Retards de remboursement chez Mercer

Le centre de gestion Mercer de Montpellier a accumulé un important retard dans le traitement des dossiers papiers de remboursement santé des salariés HP (les dossiers Noemie sont traités sans délais). Ce retard résulte d'une baisse des effectifs dans le centre (maladie, congés, jours fériés) en période de forte activité.

Des mesures de rattrapage ont été mises en place et la tendance est à l'amélioration. Le délai convenu avec HP doit être normalement de 4 jours.

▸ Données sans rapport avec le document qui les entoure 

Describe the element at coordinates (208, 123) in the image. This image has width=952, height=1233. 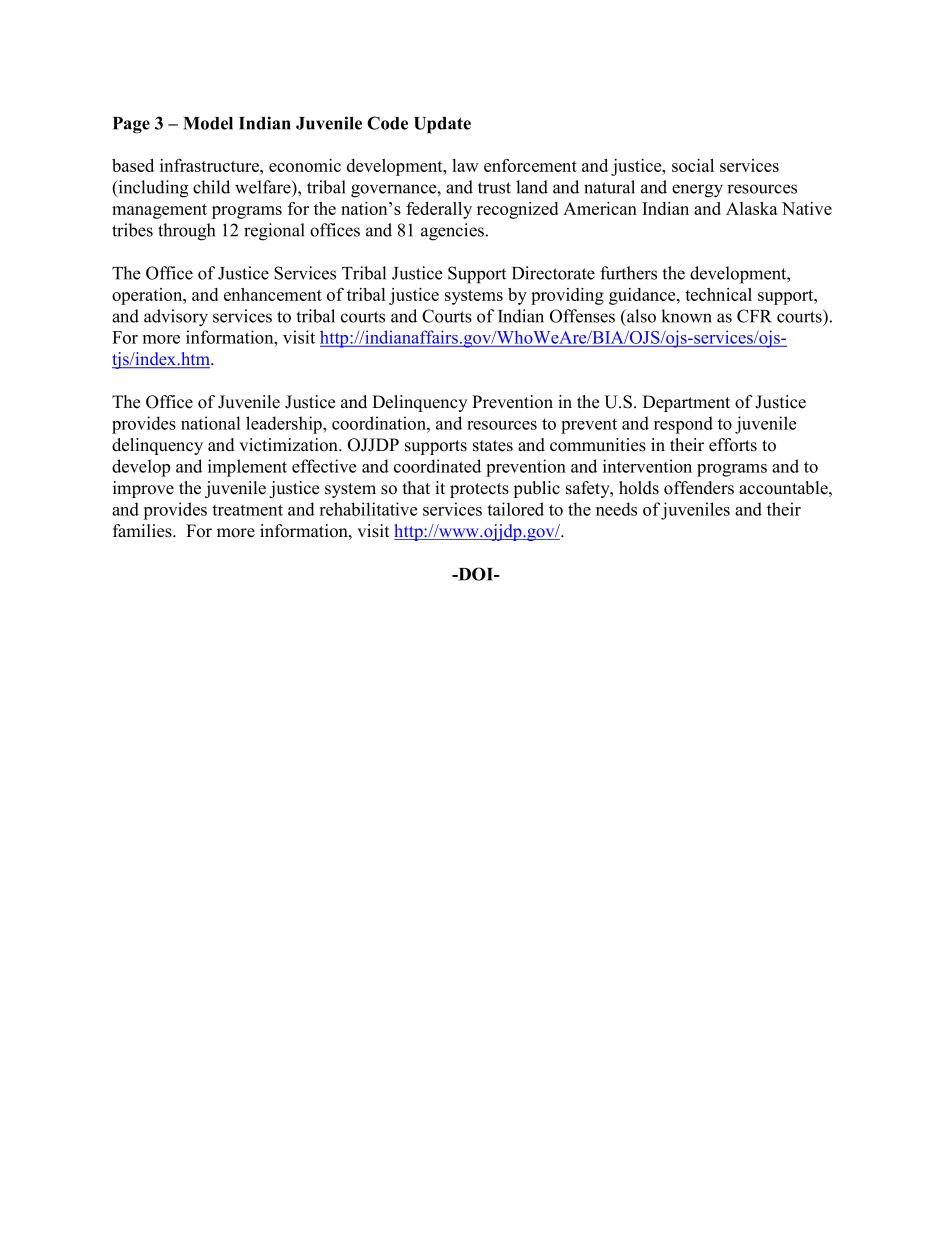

Egalement dans les commentaires : la proposition de loi (retirée) pour permettre aux salariés en congés maternité ou maladie de continuer à travailler chez eux...

16 commentaires à lire:

CFTC HP a dit…

Sur un sujet similaire :

Proposition de Frédéric Lefebvre sur les arrêts maladie et les congés maternité : réaction de la CFTC

La CFTC trouve inadmissible la proposition de permettre aux salariés en congés maternité ou maladie de continuer à travailler chez eux.

Afin d'encore mieux concilier vie familiale et vie professionnelle, la CFTC propose aux femmes de mettre au monde leur enfant sur leur lieu de travail !

Les maternités n'accepteraient que les femmes sans emplois, la Caisse d'assurance maladie ferait des économies et l'employeur n'aurait plus besoin de faire un recrutement en CDD !!

En complément, la CFTC propose au Gouvernement d'étudier la possibilité d'ouvrir les crèches d'entreprises dès le premier jour de l'enfant, 24h/24h dimanche inclus.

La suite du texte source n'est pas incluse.